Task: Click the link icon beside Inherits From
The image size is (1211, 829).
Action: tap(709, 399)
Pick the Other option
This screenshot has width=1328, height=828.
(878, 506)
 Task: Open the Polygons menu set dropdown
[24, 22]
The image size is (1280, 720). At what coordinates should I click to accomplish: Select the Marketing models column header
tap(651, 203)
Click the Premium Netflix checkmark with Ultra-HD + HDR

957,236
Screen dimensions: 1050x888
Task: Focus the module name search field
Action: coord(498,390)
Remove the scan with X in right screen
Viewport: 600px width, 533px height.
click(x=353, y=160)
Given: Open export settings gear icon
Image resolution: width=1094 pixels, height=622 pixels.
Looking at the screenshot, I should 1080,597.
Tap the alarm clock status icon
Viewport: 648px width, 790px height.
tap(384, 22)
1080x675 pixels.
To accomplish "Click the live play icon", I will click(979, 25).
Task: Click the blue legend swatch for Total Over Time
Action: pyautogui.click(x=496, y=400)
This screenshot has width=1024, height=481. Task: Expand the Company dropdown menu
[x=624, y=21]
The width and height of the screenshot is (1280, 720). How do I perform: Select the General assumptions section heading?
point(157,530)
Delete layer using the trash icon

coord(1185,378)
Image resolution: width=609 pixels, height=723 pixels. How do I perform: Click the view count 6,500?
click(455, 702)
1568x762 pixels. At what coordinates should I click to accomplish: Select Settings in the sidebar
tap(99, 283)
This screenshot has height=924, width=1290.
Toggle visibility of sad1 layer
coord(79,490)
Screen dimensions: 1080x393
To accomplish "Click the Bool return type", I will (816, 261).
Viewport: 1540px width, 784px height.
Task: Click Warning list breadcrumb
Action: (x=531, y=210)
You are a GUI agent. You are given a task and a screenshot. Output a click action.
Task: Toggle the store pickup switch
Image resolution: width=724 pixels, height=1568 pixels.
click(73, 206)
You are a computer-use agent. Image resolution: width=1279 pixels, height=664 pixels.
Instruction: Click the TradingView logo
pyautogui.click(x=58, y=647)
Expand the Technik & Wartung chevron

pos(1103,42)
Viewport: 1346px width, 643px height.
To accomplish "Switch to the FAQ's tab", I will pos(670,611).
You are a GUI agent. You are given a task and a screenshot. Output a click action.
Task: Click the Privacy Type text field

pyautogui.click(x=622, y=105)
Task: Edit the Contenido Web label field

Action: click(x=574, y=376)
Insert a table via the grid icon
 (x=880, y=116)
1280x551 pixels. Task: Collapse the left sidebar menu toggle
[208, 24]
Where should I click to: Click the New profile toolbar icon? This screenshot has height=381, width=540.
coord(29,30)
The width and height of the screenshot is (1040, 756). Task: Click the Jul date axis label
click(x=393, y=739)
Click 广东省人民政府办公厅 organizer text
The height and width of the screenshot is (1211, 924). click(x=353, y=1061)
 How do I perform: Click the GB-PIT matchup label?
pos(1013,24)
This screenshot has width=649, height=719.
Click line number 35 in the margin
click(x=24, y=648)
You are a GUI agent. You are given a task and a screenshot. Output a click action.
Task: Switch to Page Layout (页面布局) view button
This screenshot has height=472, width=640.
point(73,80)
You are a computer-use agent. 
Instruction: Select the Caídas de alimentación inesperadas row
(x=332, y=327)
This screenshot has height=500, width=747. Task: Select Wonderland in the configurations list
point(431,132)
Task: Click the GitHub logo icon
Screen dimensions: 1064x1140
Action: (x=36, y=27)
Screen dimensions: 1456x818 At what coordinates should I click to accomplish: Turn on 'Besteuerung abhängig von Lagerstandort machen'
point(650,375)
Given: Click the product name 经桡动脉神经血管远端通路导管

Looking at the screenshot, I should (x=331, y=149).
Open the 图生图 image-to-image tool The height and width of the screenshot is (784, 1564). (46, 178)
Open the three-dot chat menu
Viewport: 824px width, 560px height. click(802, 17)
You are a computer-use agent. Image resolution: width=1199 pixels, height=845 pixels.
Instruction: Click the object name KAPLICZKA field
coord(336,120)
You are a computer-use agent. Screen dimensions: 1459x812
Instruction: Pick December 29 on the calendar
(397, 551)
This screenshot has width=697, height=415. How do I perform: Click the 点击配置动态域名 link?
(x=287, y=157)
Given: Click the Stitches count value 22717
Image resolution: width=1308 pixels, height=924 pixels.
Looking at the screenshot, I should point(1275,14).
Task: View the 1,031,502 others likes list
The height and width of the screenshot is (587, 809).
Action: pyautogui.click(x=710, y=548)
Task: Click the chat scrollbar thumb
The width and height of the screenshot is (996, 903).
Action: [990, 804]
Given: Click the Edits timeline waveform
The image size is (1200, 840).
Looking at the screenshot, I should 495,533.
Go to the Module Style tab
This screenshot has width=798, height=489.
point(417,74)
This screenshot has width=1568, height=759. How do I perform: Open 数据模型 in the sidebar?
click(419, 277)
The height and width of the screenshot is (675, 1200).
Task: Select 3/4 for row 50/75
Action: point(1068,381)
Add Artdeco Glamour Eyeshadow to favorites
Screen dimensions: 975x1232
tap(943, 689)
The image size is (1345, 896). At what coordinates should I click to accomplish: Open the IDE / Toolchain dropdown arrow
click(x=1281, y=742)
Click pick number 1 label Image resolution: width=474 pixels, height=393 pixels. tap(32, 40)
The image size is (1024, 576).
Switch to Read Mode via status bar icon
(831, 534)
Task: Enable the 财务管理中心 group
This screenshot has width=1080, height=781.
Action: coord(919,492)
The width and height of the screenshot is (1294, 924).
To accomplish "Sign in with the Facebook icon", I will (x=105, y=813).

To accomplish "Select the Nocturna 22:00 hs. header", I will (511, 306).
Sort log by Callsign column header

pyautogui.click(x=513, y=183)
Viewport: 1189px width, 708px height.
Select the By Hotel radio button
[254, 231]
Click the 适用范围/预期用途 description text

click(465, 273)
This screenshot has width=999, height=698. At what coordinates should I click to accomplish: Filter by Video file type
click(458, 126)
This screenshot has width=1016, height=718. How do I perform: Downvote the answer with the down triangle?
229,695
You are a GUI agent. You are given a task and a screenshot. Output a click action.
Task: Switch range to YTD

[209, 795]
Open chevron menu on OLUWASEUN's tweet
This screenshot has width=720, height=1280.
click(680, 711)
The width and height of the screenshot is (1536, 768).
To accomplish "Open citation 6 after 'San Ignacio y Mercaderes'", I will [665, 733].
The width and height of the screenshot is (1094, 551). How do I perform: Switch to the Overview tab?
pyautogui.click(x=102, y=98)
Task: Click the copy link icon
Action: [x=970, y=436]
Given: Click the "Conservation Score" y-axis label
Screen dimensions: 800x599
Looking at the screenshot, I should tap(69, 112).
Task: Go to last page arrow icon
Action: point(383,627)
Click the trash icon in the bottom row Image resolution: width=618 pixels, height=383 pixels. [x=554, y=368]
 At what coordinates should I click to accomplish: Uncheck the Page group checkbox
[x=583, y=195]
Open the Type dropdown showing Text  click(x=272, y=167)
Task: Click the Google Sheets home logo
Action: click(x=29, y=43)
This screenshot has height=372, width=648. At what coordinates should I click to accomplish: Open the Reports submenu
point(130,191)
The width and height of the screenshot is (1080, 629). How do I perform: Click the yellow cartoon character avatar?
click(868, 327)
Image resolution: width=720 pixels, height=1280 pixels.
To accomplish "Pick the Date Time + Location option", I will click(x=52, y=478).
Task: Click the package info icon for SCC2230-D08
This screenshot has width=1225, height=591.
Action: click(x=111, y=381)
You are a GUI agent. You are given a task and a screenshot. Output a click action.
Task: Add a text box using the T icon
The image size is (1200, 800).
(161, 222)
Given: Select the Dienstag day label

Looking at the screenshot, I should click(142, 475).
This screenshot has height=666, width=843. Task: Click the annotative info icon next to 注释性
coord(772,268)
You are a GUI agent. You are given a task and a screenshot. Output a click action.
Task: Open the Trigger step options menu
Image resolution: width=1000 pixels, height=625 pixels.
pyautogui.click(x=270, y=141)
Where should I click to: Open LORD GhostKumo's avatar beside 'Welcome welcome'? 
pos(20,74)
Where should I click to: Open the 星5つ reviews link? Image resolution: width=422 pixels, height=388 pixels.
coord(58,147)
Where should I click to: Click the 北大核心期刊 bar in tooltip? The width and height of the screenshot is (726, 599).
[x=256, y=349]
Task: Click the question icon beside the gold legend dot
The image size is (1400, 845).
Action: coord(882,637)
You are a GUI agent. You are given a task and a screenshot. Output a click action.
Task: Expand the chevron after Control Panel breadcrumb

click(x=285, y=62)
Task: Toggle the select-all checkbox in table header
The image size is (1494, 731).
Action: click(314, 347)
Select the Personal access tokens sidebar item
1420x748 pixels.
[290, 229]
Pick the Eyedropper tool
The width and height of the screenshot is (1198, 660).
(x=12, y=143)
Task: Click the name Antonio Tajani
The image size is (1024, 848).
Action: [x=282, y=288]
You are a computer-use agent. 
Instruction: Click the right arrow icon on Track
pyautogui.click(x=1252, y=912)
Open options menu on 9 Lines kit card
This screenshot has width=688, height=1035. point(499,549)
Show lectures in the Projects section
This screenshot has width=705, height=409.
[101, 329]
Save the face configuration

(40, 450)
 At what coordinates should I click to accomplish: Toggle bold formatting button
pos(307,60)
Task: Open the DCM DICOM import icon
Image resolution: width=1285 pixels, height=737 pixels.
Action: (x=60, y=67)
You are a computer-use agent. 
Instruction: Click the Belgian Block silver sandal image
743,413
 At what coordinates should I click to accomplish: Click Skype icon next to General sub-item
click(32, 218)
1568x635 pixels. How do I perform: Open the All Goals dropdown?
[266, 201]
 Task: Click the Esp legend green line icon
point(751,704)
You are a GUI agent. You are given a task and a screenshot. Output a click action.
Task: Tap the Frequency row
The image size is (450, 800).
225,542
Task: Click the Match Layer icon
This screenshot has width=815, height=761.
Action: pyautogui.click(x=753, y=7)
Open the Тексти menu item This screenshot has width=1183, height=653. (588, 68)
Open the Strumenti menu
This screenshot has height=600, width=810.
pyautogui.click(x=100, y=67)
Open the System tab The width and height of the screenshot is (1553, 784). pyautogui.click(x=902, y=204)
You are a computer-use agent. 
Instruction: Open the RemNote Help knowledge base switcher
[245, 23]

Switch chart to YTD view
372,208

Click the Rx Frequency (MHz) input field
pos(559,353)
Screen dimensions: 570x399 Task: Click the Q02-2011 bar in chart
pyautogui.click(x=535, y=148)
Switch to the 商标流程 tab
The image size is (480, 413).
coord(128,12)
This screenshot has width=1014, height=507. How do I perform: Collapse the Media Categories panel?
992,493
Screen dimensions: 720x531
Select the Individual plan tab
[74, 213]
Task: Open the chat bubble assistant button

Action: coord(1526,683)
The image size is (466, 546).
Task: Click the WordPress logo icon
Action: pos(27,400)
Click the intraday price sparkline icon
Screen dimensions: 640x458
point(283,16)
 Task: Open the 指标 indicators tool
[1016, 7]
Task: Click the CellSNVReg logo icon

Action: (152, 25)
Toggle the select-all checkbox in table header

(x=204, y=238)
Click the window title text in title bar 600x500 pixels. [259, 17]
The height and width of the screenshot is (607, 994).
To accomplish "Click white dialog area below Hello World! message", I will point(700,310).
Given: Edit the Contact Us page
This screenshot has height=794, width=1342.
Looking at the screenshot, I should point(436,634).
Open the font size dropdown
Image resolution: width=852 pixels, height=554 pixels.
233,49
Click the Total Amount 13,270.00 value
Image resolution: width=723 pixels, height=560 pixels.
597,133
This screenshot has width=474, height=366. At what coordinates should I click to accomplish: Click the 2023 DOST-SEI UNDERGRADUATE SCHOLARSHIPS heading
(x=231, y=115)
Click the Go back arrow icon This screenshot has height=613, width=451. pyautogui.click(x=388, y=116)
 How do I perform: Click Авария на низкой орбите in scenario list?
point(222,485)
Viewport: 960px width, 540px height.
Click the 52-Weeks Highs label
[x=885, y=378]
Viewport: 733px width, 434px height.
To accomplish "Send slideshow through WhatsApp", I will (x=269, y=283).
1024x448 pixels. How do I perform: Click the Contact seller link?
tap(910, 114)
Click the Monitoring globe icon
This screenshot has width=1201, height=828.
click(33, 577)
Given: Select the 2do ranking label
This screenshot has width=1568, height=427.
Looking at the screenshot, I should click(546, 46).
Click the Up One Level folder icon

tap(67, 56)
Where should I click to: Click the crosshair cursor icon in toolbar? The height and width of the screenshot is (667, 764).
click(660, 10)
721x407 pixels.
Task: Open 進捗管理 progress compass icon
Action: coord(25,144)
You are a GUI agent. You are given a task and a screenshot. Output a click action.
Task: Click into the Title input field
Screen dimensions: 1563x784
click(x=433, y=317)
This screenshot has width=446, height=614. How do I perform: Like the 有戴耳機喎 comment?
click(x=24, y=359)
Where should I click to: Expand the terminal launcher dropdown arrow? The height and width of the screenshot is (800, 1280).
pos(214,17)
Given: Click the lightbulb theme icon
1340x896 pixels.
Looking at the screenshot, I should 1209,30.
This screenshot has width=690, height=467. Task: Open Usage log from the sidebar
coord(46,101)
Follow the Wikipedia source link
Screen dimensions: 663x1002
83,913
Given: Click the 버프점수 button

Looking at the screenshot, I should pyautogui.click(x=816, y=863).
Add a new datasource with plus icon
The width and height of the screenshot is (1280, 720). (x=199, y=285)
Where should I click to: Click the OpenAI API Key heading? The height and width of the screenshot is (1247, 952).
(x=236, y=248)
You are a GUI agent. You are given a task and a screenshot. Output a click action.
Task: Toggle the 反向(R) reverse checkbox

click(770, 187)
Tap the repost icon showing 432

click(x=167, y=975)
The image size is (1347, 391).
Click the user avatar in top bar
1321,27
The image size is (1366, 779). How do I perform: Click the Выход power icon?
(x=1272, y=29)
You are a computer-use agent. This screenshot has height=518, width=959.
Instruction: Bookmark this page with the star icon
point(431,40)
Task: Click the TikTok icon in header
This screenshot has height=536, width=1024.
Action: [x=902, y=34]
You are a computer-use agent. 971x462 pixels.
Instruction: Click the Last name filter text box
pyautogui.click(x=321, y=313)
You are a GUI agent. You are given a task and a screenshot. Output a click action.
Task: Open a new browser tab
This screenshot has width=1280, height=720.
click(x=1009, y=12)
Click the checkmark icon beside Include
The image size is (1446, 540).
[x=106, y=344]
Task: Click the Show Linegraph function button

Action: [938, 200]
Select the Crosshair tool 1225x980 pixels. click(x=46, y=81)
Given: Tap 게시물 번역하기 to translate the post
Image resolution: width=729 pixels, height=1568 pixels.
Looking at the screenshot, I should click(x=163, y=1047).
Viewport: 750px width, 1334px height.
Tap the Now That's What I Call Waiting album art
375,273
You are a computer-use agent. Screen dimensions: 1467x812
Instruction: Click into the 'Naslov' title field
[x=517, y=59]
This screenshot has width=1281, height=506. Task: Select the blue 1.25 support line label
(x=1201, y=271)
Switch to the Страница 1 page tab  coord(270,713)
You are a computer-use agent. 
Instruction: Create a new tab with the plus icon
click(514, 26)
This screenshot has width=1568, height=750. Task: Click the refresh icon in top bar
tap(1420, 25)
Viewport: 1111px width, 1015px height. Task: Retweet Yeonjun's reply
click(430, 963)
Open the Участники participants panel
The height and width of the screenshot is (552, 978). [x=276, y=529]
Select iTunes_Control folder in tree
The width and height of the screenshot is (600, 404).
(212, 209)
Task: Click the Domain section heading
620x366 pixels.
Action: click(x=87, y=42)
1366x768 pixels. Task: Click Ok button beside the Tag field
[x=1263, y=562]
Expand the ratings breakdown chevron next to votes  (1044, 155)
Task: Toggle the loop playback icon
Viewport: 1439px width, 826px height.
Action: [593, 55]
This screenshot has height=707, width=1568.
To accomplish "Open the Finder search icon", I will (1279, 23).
===
Please give an exact copy of the entries above, from the line with "You are a computer-use agent. Screen dimensions: 1459x812" down to the line with "Task: View the 1,031,502 others likes list", inclusive, and nothing else.

### [WRITTEN RESPONSE]
You are a computer-use agent. Screen dimensions: 1459x812
Instruction: Pick December 29 on the calendar
(397, 551)
This screenshot has width=697, height=415. How do I perform: Click the 点击配置动态域名 link?
(x=287, y=157)
Given: Click the Stitches count value 22717
Image resolution: width=1308 pixels, height=924 pixels.
Looking at the screenshot, I should point(1275,14).
Task: View the 1,031,502 others likes list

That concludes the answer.